TESTO FORNITO –
☆ ☆ ☆ ☆

Nota introduttiva dell’autore: alla lettura dell’articolo vi consiglio di abbinare l’ascolto dell’opera Four seasons: L’inverno di Vivaldi e un bicchiere di vino rosso fermo così da scaldarvi il cuore e rinforzare l’audacia del vostro pensiero.
Polarizzati ai due estremi gli italiani litigano da giorni per come deve essere narrata, trasfigurata, contemplata o sacralizzata la morte di Silvio Berlusconi. Scene degne di un real televisivo, uno a caso Temptation Island, si vedono ovunque: in tv, sui social e perfino su Linkedin, dove pensavo di trovare professionisti e che dunque parlassero solo di cose che sanno realmente. Quanto mi sbagliavo.
E qui sorge la mia riflessione: questo ossequioso rispetto per la morte è ciò che rimane del nostro “essere umani”? É l’idea in sé della morte che ci fa provare pietà o è la persona che muore ed infine il sentimento della morte (dunque la compassione) si trasferisce “per sineddoche” alla persona?
Io non credo che in Italia tutti i morti abbiano pari dignità, visto il lutto nazionale proclamato per la sua scomparsa. Ma in fondo io cosa ne posso sapere, sono solo una donna probabilmente “più bella che intelligente” (il merito della citazione è tutta del cavaliere).
Eppure quelle domande mi hanno spinta a leggere articoli, interviste, commenti su moltissime piattaforme e mi sembra di poter riassumere la querelle così: da una parte abbiamo gli antiberlusconiani che si dicono umanamente dispiaciuti per la sua morte e dall’altro quelli che ne gioiscono. All’estremo opposto troviamo i berlusconiani, quelli che in lui si sono specchiati e che della sua morte ne hanno fatto un dramma esistenziale. Secondo codeste persone Silvio incarnava il meglio dell’italianità, era tanta roba, perfino uno statista.
Non sono qui per dire cosa e chi fosse veramente o per ricordarvi la signora che cantava commossa “menomale che Silvio c’è”, voglio solo ragionare insieme a voi su come gli italiani vedono e sentono in maniera diversa il valore di un essere umano. Più avanti approfondirò la questione.
La vignetta di Vauro sulla morte di Berlusconi, cosa veramente ci turba
Questo è il titolo dell’articolo del Il Giornale.it del 12 giugno, L’odio senza fine di Vauro: la vignetta choc sulla morte di Berlusconi.
Mentre la chiusura bacchetta così: se Vauro vuole davvero iniziare a fare satira, inizi a leggere Guareschi. Non potrà che trarne giovamento e, forse, imparerà anche una lezione: il rispetto dei morti.
Il post di stamattina che linkedin mi ha infilato sotto gli occhi, quasi sapesse di che pasta sono fatta: buonista, pesante, sinistroide, comunista, armocromatica, idealista senza motivo eccetera, condannava con la stessa acredine dell’articolo sopra citato, il vignettista Vauro per il suo odio verso Berlusconi “anche da morto”.

☆ ☆ ☆ ☆

[Voci tratte da una raccolta]
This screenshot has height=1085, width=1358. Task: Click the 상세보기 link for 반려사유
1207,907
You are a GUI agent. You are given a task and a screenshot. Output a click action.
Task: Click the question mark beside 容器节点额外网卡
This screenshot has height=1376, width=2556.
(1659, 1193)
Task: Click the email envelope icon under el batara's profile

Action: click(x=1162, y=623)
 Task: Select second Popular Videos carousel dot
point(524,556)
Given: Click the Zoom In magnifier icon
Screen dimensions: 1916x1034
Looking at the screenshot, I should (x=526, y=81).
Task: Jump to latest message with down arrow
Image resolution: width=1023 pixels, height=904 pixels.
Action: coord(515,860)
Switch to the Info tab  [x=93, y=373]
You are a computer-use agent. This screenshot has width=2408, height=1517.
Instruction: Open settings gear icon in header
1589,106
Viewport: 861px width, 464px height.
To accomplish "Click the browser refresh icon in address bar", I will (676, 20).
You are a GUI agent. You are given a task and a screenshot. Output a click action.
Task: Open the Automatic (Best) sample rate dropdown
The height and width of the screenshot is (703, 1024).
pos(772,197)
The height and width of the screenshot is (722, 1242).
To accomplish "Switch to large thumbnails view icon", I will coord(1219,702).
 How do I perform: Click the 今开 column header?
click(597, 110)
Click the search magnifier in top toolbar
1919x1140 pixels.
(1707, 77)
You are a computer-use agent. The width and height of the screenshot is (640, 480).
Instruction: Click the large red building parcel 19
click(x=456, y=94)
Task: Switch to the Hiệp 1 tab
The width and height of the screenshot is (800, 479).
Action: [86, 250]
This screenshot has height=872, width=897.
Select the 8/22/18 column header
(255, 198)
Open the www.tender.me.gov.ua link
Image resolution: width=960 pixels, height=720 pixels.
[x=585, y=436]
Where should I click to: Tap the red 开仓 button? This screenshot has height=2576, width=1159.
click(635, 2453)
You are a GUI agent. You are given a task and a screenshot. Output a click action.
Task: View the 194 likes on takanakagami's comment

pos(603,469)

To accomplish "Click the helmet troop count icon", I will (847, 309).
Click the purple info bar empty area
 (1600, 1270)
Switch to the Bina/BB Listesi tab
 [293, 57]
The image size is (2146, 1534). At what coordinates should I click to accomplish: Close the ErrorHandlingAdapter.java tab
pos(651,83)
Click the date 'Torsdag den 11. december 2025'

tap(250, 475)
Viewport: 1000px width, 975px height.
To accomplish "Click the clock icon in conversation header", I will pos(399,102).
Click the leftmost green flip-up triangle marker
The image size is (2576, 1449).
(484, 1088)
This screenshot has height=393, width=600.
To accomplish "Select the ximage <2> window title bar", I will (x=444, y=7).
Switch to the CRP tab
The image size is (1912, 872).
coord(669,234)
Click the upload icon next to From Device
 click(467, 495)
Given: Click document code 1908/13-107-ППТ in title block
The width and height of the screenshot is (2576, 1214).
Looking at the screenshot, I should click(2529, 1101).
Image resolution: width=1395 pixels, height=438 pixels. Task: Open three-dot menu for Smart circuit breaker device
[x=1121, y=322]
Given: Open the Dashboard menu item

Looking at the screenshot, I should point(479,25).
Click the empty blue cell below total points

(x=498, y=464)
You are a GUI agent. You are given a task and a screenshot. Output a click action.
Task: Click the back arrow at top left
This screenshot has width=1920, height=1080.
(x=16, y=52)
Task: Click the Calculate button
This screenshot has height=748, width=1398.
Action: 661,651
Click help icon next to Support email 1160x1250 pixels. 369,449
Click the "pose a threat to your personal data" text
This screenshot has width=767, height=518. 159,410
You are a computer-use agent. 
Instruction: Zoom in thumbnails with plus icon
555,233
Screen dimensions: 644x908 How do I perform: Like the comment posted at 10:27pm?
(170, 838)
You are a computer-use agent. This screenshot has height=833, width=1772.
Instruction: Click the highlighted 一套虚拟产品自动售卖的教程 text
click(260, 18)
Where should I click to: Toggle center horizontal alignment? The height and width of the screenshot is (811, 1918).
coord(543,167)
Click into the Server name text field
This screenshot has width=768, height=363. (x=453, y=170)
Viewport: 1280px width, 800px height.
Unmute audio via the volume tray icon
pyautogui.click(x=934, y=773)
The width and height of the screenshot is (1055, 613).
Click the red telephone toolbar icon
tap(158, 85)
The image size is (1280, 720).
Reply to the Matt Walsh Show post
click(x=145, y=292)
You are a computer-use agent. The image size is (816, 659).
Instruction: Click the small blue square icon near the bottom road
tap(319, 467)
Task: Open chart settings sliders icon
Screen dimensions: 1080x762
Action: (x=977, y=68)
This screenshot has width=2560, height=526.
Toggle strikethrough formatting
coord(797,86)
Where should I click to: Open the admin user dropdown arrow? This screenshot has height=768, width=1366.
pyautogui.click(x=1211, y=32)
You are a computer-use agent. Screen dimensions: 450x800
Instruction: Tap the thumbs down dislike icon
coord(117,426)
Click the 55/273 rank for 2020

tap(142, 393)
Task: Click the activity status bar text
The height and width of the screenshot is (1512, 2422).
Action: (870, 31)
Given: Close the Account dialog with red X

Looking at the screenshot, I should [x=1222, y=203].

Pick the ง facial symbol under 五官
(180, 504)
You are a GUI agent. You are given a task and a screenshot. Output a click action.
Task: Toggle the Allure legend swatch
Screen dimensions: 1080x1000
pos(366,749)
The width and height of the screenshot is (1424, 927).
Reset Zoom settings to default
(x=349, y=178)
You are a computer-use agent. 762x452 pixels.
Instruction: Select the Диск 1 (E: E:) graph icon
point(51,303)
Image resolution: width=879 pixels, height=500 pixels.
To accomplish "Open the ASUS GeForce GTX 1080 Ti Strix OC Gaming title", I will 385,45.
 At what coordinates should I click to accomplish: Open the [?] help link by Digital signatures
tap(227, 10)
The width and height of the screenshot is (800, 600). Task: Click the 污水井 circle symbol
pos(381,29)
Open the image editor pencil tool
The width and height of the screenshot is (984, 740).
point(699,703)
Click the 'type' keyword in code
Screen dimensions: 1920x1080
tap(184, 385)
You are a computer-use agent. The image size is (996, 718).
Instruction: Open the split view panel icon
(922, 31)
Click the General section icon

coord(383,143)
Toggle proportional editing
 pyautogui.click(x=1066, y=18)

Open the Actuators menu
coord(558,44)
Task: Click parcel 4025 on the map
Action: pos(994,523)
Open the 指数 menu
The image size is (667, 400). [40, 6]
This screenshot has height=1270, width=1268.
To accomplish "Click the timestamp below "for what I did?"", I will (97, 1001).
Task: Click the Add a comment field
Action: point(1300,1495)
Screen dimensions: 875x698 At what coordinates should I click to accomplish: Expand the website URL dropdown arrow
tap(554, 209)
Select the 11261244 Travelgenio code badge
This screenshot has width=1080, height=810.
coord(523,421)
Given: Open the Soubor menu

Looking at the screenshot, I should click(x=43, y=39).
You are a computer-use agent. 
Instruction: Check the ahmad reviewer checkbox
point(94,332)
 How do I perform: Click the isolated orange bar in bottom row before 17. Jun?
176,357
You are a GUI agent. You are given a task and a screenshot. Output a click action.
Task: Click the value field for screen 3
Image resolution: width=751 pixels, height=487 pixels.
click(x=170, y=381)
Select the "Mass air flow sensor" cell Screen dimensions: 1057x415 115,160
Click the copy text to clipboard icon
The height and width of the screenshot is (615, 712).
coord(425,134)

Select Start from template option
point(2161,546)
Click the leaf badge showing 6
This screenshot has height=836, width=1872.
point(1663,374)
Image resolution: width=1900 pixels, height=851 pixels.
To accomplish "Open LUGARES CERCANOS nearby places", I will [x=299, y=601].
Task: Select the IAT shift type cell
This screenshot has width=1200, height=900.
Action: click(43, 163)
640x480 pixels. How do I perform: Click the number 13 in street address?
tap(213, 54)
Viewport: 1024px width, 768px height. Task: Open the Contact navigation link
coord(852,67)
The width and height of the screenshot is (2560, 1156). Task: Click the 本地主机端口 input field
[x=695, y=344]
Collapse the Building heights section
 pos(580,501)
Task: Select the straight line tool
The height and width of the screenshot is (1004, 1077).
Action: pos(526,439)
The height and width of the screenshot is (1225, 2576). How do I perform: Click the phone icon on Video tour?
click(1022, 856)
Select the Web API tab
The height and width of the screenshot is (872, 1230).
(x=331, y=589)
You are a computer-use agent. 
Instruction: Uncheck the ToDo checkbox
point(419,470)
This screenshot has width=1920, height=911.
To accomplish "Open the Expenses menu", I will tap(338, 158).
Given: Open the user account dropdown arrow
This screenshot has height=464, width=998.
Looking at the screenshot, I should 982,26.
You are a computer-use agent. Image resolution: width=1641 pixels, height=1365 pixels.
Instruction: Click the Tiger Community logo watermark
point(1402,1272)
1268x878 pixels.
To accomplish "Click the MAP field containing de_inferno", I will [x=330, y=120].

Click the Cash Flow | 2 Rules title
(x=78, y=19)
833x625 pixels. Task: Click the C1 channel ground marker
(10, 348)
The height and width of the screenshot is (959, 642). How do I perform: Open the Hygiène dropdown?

☆ ☆ ☆ ☆

COMPITO RICHIESTO 1 – Trasforma in un elenco puntato il paragrafo del testo sulla morte di Berlusconi che comincia con "Eppure quelle domande", conservandone i fatti principali.
COMPITO RICHIESTO 2 – Quale brano musicale viene consigliato nel testo sulla morte di Berlusconi come accompagnamento alla lettura?

RISULTATO 1 –
- Le domande hanno portato a leggere articoli, interviste e commenti su moltissime piattaforme.
- Da un lato ci sono gli antiberlusconiani che si dicono umanamente dispiaciuti per la sua morte, dall'altro quelli che ne gioiscono.
- All'estremo opposto ci sono i berlusconiani, che si sono specchiati in lui e hanno fatto della sua morte un dramma esistenziale.
- Per loro Silvio incarnava il meglio dell'italianità ed era perfino uno statista.

RISULTATO 2 – Four seasons: L'inverno di Vivaldi.